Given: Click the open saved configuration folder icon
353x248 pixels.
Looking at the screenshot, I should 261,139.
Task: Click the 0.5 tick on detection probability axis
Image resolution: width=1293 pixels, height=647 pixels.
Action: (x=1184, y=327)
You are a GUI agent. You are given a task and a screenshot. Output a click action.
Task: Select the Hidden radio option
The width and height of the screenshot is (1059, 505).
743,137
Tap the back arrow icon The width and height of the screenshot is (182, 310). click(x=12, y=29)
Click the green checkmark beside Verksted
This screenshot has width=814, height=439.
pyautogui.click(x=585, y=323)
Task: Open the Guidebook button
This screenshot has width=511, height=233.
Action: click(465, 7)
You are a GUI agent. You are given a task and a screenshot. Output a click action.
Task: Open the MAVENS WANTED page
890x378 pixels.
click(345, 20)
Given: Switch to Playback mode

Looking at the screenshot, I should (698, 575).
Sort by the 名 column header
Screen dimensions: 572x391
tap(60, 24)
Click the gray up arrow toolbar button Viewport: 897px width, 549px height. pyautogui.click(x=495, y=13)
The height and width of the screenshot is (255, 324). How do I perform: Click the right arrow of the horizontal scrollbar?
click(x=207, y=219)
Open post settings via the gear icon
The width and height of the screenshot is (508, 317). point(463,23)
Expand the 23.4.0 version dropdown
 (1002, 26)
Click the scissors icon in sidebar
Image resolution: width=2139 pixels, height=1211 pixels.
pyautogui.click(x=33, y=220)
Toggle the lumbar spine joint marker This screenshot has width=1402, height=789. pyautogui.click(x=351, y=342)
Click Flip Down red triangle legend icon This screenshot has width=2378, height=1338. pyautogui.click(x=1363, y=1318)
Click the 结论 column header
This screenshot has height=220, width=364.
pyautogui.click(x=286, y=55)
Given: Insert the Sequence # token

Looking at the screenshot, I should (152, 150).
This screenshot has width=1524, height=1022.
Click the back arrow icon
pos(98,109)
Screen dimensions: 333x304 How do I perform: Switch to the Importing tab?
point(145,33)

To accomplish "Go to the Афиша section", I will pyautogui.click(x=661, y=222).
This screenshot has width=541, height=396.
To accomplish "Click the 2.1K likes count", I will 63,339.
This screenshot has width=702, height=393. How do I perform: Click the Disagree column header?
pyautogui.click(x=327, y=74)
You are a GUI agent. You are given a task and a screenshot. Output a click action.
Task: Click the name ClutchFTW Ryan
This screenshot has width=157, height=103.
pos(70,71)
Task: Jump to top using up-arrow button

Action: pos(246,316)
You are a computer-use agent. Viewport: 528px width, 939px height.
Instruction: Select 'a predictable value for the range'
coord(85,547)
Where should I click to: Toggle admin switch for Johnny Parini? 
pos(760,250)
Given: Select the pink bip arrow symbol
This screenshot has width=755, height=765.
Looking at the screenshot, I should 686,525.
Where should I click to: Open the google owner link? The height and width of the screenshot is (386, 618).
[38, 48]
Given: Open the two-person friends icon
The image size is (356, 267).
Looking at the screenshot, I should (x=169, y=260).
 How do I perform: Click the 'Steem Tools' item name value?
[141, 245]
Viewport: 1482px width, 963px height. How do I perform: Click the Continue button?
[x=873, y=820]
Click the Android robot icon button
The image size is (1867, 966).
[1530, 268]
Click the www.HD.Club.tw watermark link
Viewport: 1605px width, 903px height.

════════════════════

Collect every line of the entries above that contains the word "Select", counting only matches with the same capitalization.

Task: Select the Hidden radio option
Instruction: Select 'a predictable value for the range'
Given: Select the pink bip arrow symbol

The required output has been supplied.